Until now, when couples got married at Yelm’s Cochrane Memorial Park, the only option their guests had for restrooms was a port-a-potty. That will change in the next few months as Black Hills Excavating conducts a series of maintenance and construction upgrades to the park, including the installation of permanent restrooms. Half of the park will be closed between April 26 and the end of July, with the other half still open for public use.
Because the site has become a popular destination, it can be easy to overlook its primary purpose: to serve as the centerpiece of the City of Yelm’s water reclamation infrastructure. The improvements, scheduled for the summers of 2021 and 2022, will increase the park’s capacity for water filtration while making it safer and more aesthetically appealing for visitors in the long term.
“The nice thing is that it doesn’t require the entire park to be shut down during construction,” says Department of Public Works Program and Project Manager Patrick Hughes. “We can work in a certain area, fence it off and leave the remainder of the park open for the summer.” Next year, the locations will be reversed.

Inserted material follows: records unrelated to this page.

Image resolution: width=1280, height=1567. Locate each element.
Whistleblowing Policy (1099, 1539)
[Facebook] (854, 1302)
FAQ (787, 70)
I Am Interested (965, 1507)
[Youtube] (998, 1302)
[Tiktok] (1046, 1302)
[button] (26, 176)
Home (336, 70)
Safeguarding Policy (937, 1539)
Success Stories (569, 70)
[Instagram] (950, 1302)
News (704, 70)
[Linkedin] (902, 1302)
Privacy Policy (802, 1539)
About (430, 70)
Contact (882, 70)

The first order of business will be to install the new restrooms, a pre-painted, prefabricated building made of wood, steel and masonry, complete with fixtures, flooring and finishes. “Our contractor is going to be preparing the foundation and bringing the utilities up to that location,” Hughes explains. “They’ll bring the building in on a truck and then attach the utilities.”

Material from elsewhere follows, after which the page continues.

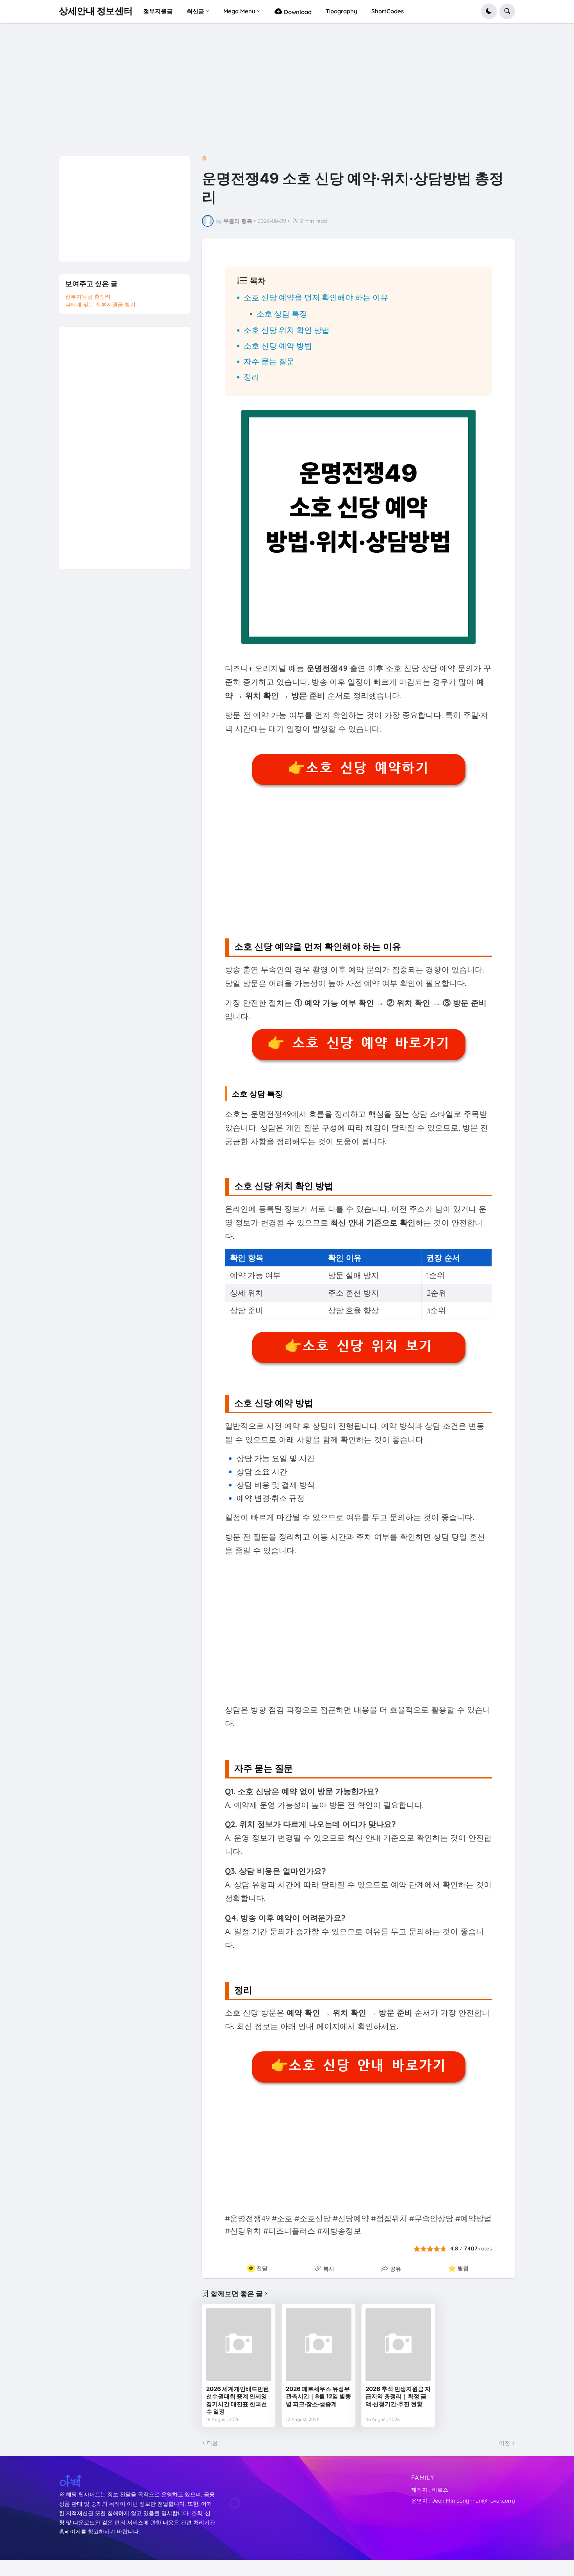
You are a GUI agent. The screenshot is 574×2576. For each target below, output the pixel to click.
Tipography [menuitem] (341, 11)
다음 (212, 2442)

Another priority is clearing the filtration ponds of weeds and planting compatible vegetation around them. In the short term, the park will look bare compared to what visitors are used to, Hughes warns. “It’s going to look very much like it did when it first opened 23 years ago,” he says. “I think some people are going to be surprised, but the thing to remember about Cochrane Park is that it’s where the majority of our flow from our water reclamation facility goes. The original purpose of the park was to have that water pass through a series of ponds for additional polishing before we put it back into the groundwater.”

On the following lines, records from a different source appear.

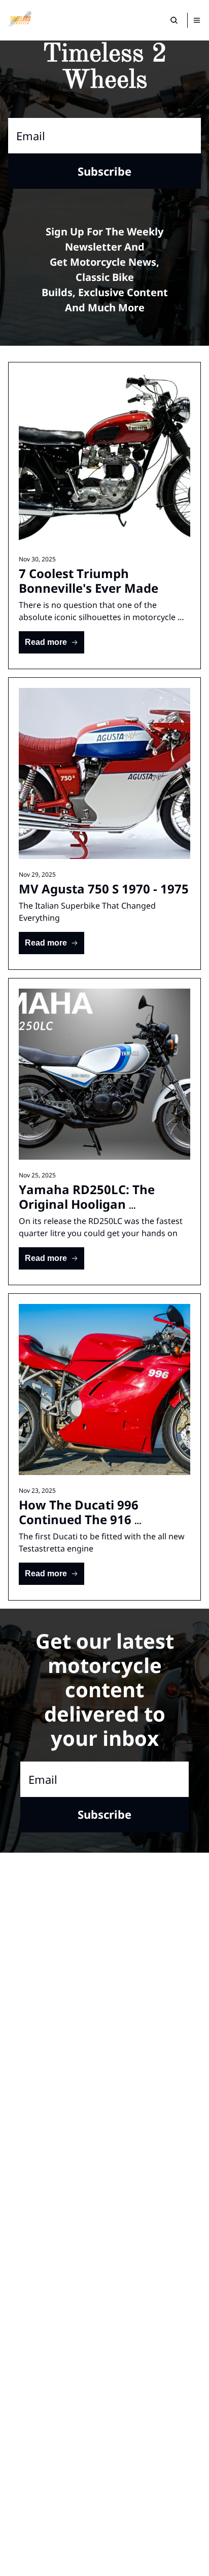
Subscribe (104, 171)
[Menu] (197, 20)
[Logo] (20, 20)
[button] (51, 642)
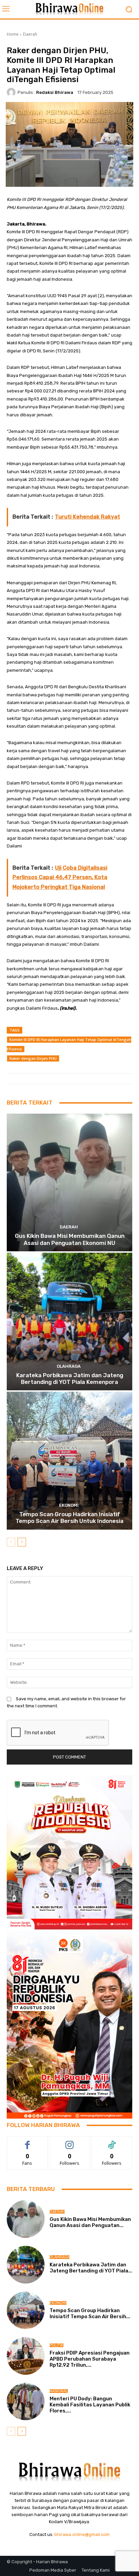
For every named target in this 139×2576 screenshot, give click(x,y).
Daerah (30, 34)
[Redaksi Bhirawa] (12, 92)
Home (13, 34)
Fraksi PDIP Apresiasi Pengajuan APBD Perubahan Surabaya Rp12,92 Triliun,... (90, 2359)
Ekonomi (69, 1505)
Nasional (59, 2391)
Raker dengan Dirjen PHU (33, 1058)
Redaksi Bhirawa (54, 92)
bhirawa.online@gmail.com (82, 2534)
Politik (56, 2345)
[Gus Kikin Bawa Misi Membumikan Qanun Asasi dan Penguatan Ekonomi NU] (69, 1182)
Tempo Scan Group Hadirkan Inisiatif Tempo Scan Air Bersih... (90, 2313)
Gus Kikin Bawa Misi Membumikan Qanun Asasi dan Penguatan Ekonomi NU (69, 1239)
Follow (70, 2141)
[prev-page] (11, 1542)
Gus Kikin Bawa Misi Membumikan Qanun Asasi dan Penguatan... (90, 2222)
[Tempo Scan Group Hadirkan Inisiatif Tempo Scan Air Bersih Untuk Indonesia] (69, 1460)
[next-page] (22, 1542)
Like (27, 2141)
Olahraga (69, 1366)
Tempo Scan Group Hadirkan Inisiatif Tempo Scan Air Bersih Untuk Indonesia (69, 1517)
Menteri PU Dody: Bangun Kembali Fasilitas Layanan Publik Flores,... (90, 2405)
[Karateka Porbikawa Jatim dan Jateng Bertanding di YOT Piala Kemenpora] (69, 1321)
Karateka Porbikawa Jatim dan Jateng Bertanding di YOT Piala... (91, 2268)
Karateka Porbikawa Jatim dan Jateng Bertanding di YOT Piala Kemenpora (69, 1378)
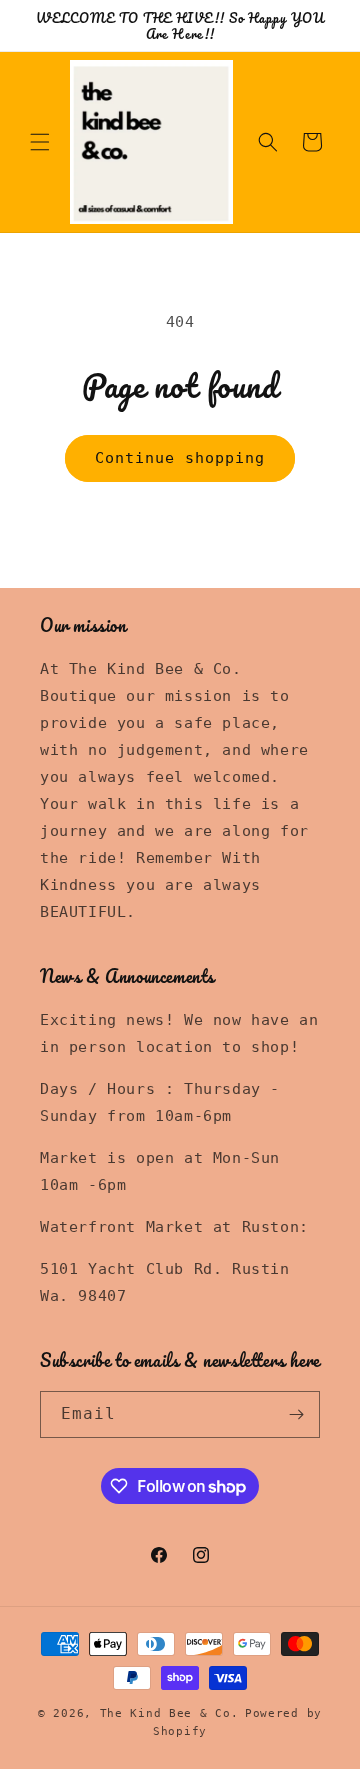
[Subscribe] (297, 1414)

Having increased capacity means the city doesn’t have to utilize emergency outlets for their outflow as the region continues to grow, such as the Nisqually River or the Centralia Power Canal. “The main purpose of these upgrades is related to water rights,” says Public Works Department Director Cody Colt. “They allow us to validate replenishing the aquifer to grant Yelm expanded water rights.”
At the same time, improved facilities will mean a better environment for events such as weddings, family reunions or simple gatherings with friends. Crews will be replacing a wooden footbridge, along with the handrails on a large wooden dock that reaches into one of the fishponds. An area around the park’s fountain will also be relandscaped. “The added benefit of these improvements is that we get a beautiful park for events,” says Colt.
For the project’s second phase, extensive approvals through the state Department of Ecology will be necessary. In that stage, crews will be modifying the remaining wetland cells and former fishpond, reconfiguring pipes and enlarging the rapid infiltration basins (RIBs).
Construction begins on April 26 and will continue until approximately the end of July. The contractor will be using the parking lot as a construction staging area, so visitors will need to park along Mill Rd, but the public shouldn’t be discouraged from visiting.
“There is plenty of room to park,” says Hughes. “There’s a wide paved shoulder on Mill Road that can fit between six to eight cars so there will be spaces available.”